Adaptive Correlation Filters for Visual Tracking via Reinforcement Learning
ECCV'2018, Munich, Germany, Sep 8-Sep 14, 2018
Visual object tracking remains a challenging computer vision problem with numerous real-world applications. Recently, Discriminative Correlation Filter (DCF)-based methods have achieved the state-of-the-art with this problem. The learning rate with the DCF is typically fixed, regardless of the situation. However, this rate is important for robust tracking, insofar as natural videos include a variety of dynamical changes, such as occlusion, out-of-plane rotation, and deformation. In this work, we propose a dynamic method of determining the learning rate by means of reinforcement learning, in which we train a function for an image patch that outputs a situation-dependent learning rate.We evaluated this method with the open benchmark, OTB-2015, and found that it outperformed the original DCF tracker. Our results demonstrate the advantages of so-called meta-learning with DCF-based visual object tracking.
Overview
Because natural videos contain an abundance of dynamical changes in the foreground and background, dynamical usage of features collected by the tracker from past and current frames can be exploited, although this topic has not been fully discussed. In this work, we establish the advantages of adaptive updates to the parameter for training a DCF-based tracker. DCF learning is self-contained. When a typical DCF tracker takes a new input patch at time $k = t-i$ ($i = 1,2,3$), it assigns a prefixed learning rate $\eta_{t-i}$, here shown as the blue bar. When the target has been occluded, however, this strategy can fail to track at time $k = t$, due to over-fitting. On the other hand, an adaptive learning rate (shown as the green bar) avoids such tracking failures. Here, the red bounding box denotes the ground-truth, a green dashed bounding box is a possible prediction by a typical DCF tracker, and the blue dashed bounding box represents a DCF tracker with an adaptive learning rate. For this adaptive learning rate, we propose using reinforcement learning as meta-learning in a DCF-based tracker.

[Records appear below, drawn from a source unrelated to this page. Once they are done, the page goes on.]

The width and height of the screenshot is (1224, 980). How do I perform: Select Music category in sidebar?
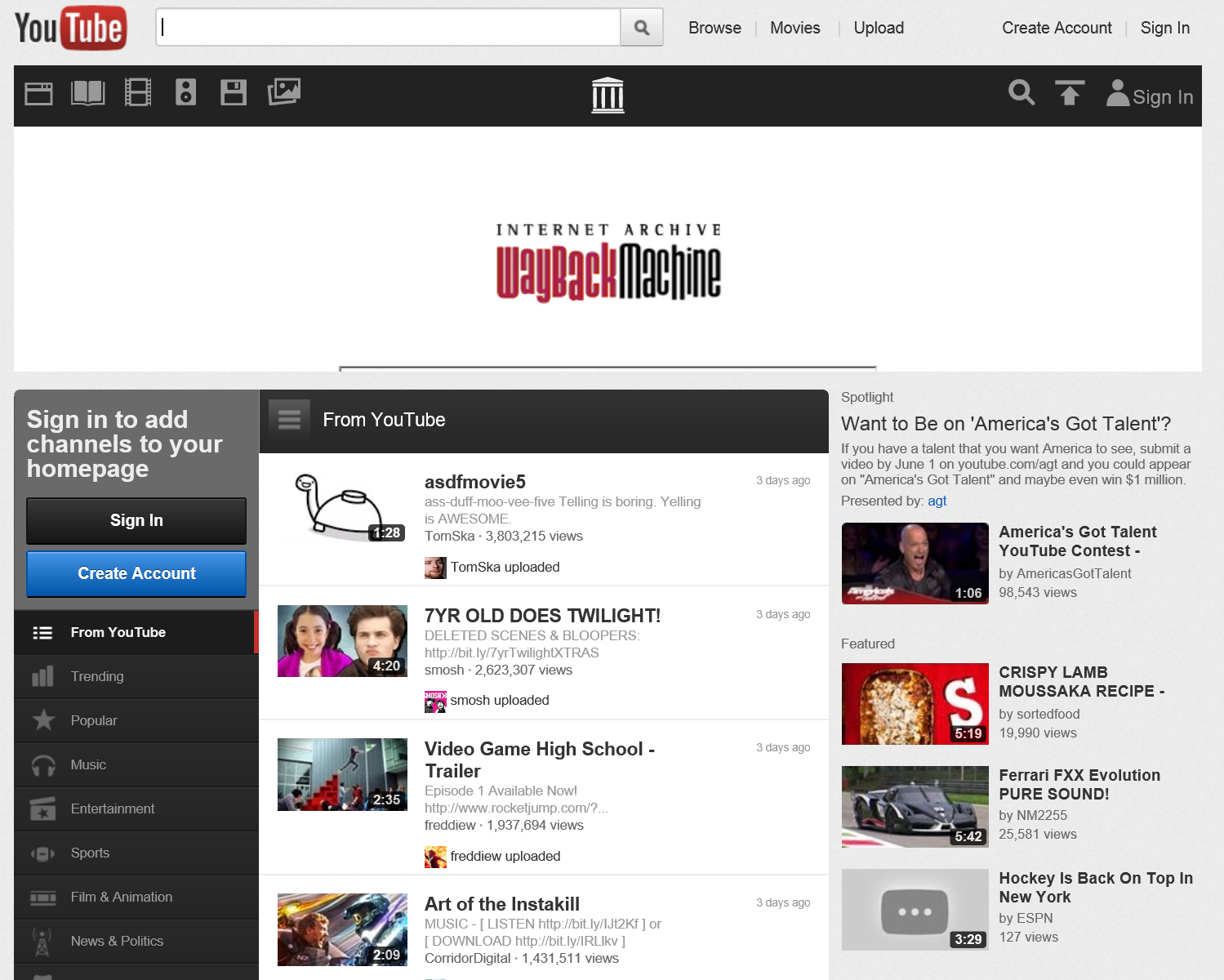[88, 764]
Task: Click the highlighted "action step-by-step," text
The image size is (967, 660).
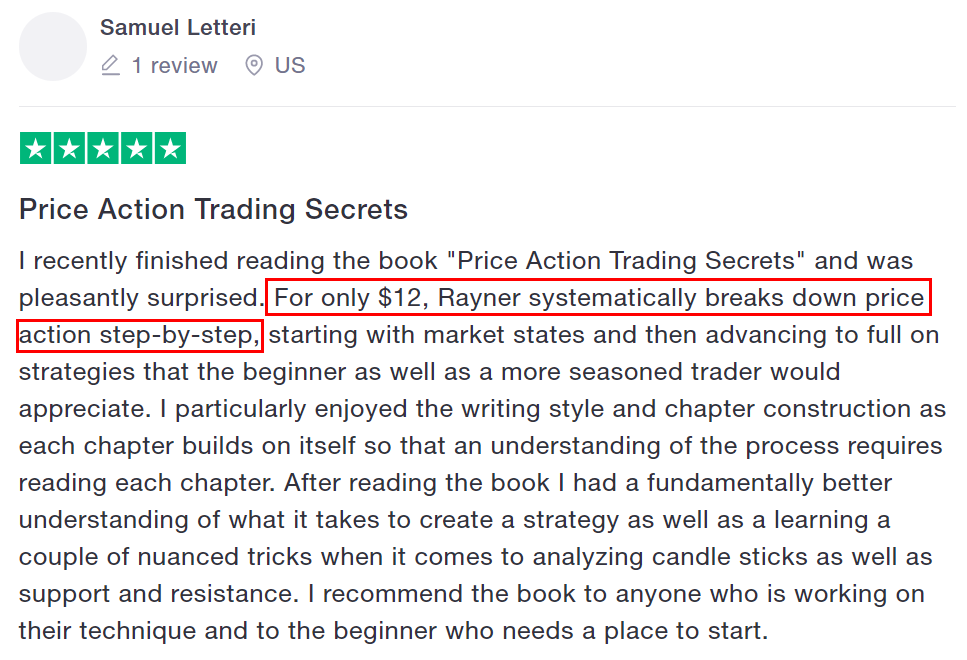Action: pos(140,336)
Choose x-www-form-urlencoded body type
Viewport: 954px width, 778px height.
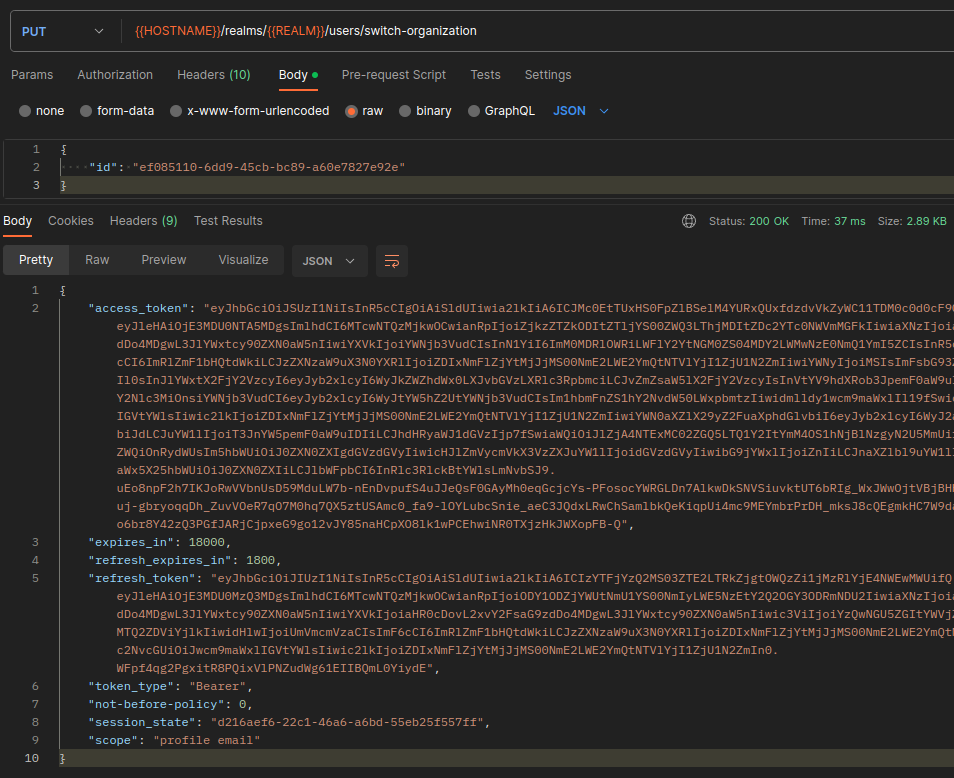(177, 111)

The following video shows tracking with a typical DCF-based tracker (viz., BACF in the blue bounding box). The tracker has difficulty achieving good performance. Here, we conducted a simple experiment. First, the learning rate parameter $\eta$ was established by BACF. Subsequently, for each frame of the video clip, we manually tuned the learning rate parameter before the model update We then found some manually tuned learning rates, with which the tracker achieved much better performance (red bounding box). This observation encourages the idea that adaptive tuning of update learning rate will improve the performance of the tracker.
Tracking results of BACF with fixed learning rate (blue) and a manually-adjusted learning rate (red). Here, black indicates the ground truth.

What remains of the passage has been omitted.